Looking at this in an optimistic light, this is a teething problem, though you might also say it could have been avoided had Maguire been signed in the first weeks of pre-season rather than the last days of it, so the defenders could get used to playing alongside each other. Again, if that isn’t the issue, and it’s a sign of a deeper problem, then that is more concerning.
The Januzaj effect
This isn’t a reflection of the quality of Mason Greenwood, who looks to have more talent than Adnan Januzaj had, but more a summary of United’s issues in the last five years.
The fantastic young players who broke through in years gone by came in to a squad with the right attitude but since David Moyes was manager, the structure has not quite been the same. The appealing prospects have been given chances but in times of desperation where inappropriate pressure has been pushed on to their shoulders.
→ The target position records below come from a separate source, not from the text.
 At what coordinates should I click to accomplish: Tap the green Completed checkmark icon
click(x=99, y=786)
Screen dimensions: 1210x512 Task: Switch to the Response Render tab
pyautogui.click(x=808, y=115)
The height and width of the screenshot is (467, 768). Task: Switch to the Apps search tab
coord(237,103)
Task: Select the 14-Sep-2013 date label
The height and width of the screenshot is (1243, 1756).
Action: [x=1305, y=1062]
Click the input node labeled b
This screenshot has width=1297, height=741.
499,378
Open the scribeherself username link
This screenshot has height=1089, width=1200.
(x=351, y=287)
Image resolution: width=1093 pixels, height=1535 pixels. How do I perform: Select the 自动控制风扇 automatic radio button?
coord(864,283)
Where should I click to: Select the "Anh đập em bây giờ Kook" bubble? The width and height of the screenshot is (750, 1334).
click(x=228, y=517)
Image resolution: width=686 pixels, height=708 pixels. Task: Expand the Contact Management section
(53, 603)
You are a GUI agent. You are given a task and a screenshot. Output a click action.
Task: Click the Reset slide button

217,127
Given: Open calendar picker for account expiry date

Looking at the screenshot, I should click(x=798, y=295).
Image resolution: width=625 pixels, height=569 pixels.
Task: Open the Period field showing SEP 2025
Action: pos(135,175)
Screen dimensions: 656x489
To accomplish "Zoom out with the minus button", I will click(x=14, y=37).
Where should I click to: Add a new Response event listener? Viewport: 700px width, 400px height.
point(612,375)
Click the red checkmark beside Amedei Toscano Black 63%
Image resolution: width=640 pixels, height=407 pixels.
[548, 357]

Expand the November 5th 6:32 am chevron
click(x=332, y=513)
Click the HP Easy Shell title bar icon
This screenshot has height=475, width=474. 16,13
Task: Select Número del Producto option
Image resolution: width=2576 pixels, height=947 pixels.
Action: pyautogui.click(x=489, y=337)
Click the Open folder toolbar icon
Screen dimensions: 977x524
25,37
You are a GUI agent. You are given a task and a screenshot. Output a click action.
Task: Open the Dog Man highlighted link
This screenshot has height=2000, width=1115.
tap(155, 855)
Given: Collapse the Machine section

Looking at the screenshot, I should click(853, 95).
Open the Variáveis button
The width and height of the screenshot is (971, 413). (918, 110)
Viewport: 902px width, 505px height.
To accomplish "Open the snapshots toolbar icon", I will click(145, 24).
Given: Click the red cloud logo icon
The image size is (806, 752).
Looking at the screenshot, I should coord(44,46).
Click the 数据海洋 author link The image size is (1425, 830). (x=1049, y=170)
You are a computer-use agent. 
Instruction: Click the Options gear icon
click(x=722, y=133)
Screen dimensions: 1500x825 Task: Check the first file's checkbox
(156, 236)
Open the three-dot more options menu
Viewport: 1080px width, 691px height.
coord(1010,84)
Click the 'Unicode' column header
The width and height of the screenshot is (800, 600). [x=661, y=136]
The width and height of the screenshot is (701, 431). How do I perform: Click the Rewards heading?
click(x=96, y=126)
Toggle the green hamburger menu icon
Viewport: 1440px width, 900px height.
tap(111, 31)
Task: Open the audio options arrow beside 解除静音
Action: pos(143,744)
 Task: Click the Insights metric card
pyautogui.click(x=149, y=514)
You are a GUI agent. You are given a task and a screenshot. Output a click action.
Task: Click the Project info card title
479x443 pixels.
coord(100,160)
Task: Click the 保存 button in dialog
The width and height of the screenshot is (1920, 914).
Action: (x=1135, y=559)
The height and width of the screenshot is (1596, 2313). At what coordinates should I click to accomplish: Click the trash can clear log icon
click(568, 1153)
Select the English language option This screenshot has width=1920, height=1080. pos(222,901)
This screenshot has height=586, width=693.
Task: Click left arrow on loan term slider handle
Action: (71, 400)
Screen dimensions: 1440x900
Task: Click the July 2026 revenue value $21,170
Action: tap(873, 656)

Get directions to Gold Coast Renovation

Januzaj was given the chance after failure to sign an attacking player in that role (the spectacular failure to sign Bale, for example). He was exposed to too much first team football and didn’t make that step up.
You might even make the same argument for Marcus Rashford, but United are stuck playing him as the leading player, and there is no guarantee of him developing into the player worthy of leading the line for the club; there is hope, but he is still a work in progress.
And now with Rashford and James and Lingard pushed as starting players who don’t have the experience of actually leading United at the highest level. They should be the players coming in to make the difference for more experienced players, but such is life, and such has been the terrible transfer strategy that those experienced players have been Lukaku and Sanchez. Neither of those players were good enough.
The mean position for these players is sixth; it is worrying that Greenwood will be next in to try and elevate prospects and hopes. He does have the potential but runs the risk of becoming burdened with it.
No excuse for the game because United lost and had the embarrassing subplot of the penalty farce continuing but you do have to look at the suspect refereeing and wonder what part VAR is meant to play. Gary Cahill should have been sent off and Anthony Martial was felled by Kelly for an earlier penalty, or what should have been.
VAR was meant to be the best solution and might work out the numerous kinks but at the moment it seems to be the very worst of all possible scenarios, with confusion over interpretation with rules needing to be explained, errors still being made and many debatable decisions still not fully being explained. Is it worth the disruption?